Losing their religion

Haaretz.com/September 6, 2004
By Ruta Kupfer

Alon Sharvit, the director of the personal-documentary series "Jerusalem Right, Tel Aviv Left," which will be shown tonight on the satellite Israeli Film Channel, was born and raised in a secular home. When he was 10 years old his father became religiously observant and the entire family became ultra-Orthodox along with him. Three years later, Sharvit decided to go back to the secular side. No wonder he is rather confused today.

Sharvit brings to his film stories of other people like himself, who have lived in both these worlds. He talks about the journey between the secular world and the religious world as if it were obvious that every secular person has a religious side, an assumption that is not proved, and therefore creates a sense that he has simply not come to terms with his way. According to him, he has "a yearning to belong, to a past and particularly to a family."

This is what apparently tipped the balance for Shai Horowitz. At the age of 15 he left religion and his ultra-Orthodox parents' home and set up the Hillel non-profit association, which helps young people who have left religion, and created quite a stir in the media. After a while, he returned to religion and today he is a yeshiva student in every respect. When you meet him and his brother in the religious neighborhood of Jerusalem, the brother says he has erased this story from the family history. In the religious world, it often happens that someone who leaves his family is erased, and if he returns - they suppress his abandonment. It is clear that Horowitz does not feel comfortable with this system, but he understands that he has to come to terms with it.

Eli Vidan's story is very interesting. As a teenager, he too decided to leave the yeshiva and religion, even though his father explained to him that leaving the yeshiva meant he would be thrown out of the house. At first he lived as homeless person in Lifta on the outskirts of Jerusalem, and today he is a successful organizer of parties and festivals in Tel Aviv.

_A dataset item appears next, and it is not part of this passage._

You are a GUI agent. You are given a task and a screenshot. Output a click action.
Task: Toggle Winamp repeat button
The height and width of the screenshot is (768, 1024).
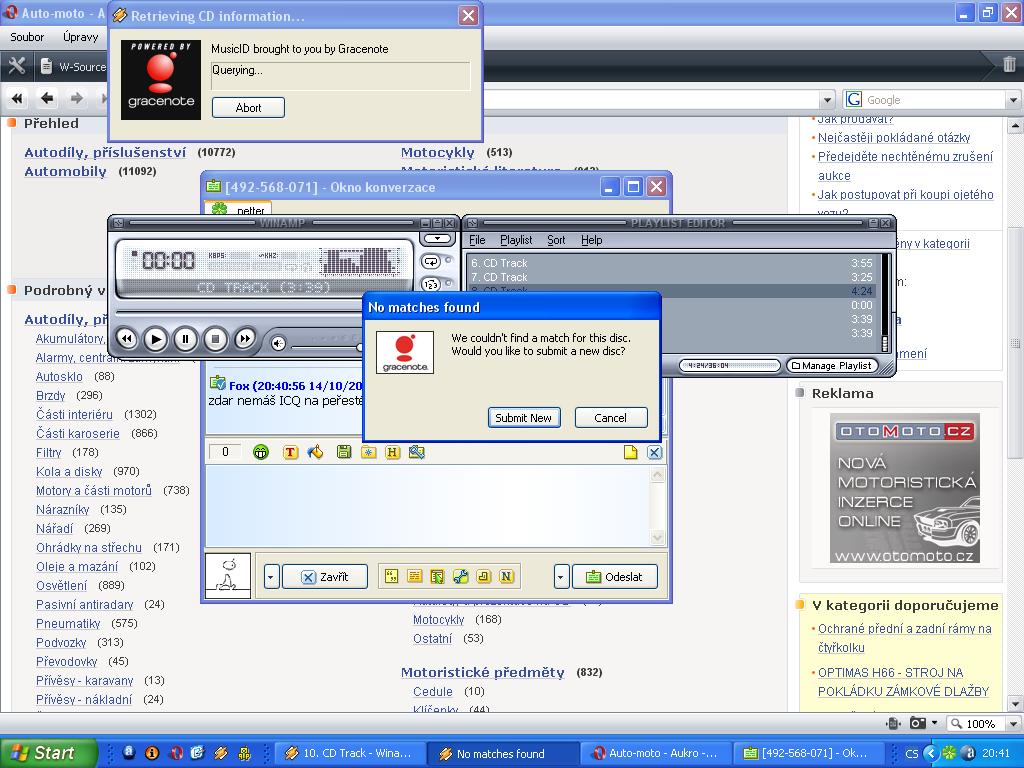coord(431,261)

About two years ago his mother phoned him and told him that his elder brother was in critical condition: Both of his kidneys had stopped functioning and he needed a transplant. Of all the 10 siblings, only Eli was found suitable as a 100 percent match as a donor, and he agreed to give one of his kidneys to his brother, who until then was not in touch with him.

Sharvit, who is apparently looking for reasons to return to his former world, asks him whether the fact that he was found most suited to be a donor is not a sign from God.

Also participating in the series is Daria Arieli, whose father became religiously observant when she was a little girl. She lives in Tel Aviv with her mother and visits her father in Jerusalem, and seems comfortable with belonging to two homes: She accepts them both, but remains in her own world on the coastal plain.